== Data supplied
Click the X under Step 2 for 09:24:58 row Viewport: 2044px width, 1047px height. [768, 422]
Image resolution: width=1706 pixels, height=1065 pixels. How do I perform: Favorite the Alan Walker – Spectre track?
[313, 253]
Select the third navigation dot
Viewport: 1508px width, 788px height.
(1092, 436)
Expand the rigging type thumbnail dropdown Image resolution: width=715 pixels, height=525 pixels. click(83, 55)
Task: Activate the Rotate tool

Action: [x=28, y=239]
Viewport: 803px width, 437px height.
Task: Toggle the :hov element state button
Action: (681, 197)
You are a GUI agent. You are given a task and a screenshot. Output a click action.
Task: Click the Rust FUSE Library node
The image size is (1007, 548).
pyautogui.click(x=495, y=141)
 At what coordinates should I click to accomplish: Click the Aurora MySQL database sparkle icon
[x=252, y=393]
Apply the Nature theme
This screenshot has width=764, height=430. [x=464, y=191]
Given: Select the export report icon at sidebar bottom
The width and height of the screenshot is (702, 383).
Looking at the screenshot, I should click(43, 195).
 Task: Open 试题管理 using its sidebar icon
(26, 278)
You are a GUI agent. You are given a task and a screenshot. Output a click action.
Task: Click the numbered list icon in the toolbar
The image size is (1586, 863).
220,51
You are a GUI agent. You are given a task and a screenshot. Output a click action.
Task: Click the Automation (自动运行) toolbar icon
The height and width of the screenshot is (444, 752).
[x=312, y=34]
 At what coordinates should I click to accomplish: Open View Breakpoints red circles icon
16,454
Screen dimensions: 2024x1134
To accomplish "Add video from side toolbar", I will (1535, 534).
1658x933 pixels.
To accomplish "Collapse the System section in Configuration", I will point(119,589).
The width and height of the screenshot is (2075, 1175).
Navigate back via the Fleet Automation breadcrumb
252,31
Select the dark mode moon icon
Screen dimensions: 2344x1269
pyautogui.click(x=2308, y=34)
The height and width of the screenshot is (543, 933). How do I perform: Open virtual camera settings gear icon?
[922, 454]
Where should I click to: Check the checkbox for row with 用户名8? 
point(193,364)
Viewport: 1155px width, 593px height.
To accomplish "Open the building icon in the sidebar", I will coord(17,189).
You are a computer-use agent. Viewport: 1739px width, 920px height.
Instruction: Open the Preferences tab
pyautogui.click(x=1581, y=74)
====
▶ **Aim of the task**
Each line of the records must be reproduced exactly.

▶ **Expected answer**
Click the X under Step 2 for 09:24:58 row Viewport: 2044px width, 1047px height. [768, 422]
Image resolution: width=1706 pixels, height=1065 pixels. How do I perform: Favorite the Alan Walker – Spectre track?
[313, 253]
Select the third navigation dot
Viewport: 1508px width, 788px height.
(1092, 436)
Expand the rigging type thumbnail dropdown Image resolution: width=715 pixels, height=525 pixels. click(83, 55)
Task: Activate the Rotate tool

Action: [x=28, y=239]
Viewport: 803px width, 437px height.
Task: Toggle the :hov element state button
Action: (681, 197)
You are a GUI agent. You are given a task and a screenshot. Output a click action.
Task: Click the Rust FUSE Library node
The image size is (1007, 548).
pyautogui.click(x=495, y=141)
 At what coordinates should I click to accomplish: Click the Aurora MySQL database sparkle icon
[x=252, y=393]
Apply the Nature theme
This screenshot has width=764, height=430. [x=464, y=191]
Given: Select the export report icon at sidebar bottom
The width and height of the screenshot is (702, 383).
Looking at the screenshot, I should click(43, 195).
 Task: Open 试题管理 using its sidebar icon
(26, 278)
You are a GUI agent. You are given a task and a screenshot. Output a click action.
Task: Click the numbered list icon in the toolbar
The image size is (1586, 863).
220,51
You are a GUI agent. You are given a task and a screenshot. Output a click action.
Task: Click the Automation (自动运行) toolbar icon
The height and width of the screenshot is (444, 752).
[x=312, y=34]
 At what coordinates should I click to accomplish: Open View Breakpoints red circles icon
16,454
Screen dimensions: 2024x1134
To accomplish "Add video from side toolbar", I will (1535, 534).
1658x933 pixels.
To accomplish "Collapse the System section in Configuration", I will point(119,589).
The width and height of the screenshot is (2075, 1175).
Navigate back via the Fleet Automation breadcrumb
252,31
Select the dark mode moon icon
Screen dimensions: 2344x1269
pyautogui.click(x=2308, y=34)
The height and width of the screenshot is (543, 933). How do I perform: Open virtual camera settings gear icon?
[922, 454]
Where should I click to: Check the checkbox for row with 用户名8? 
point(193,364)
Viewport: 1155px width, 593px height.
To accomplish "Open the building icon in the sidebar", I will coord(17,189).
You are a computer-use agent. Viewport: 1739px width, 920px height.
Instruction: Open the Preferences tab
pyautogui.click(x=1581, y=74)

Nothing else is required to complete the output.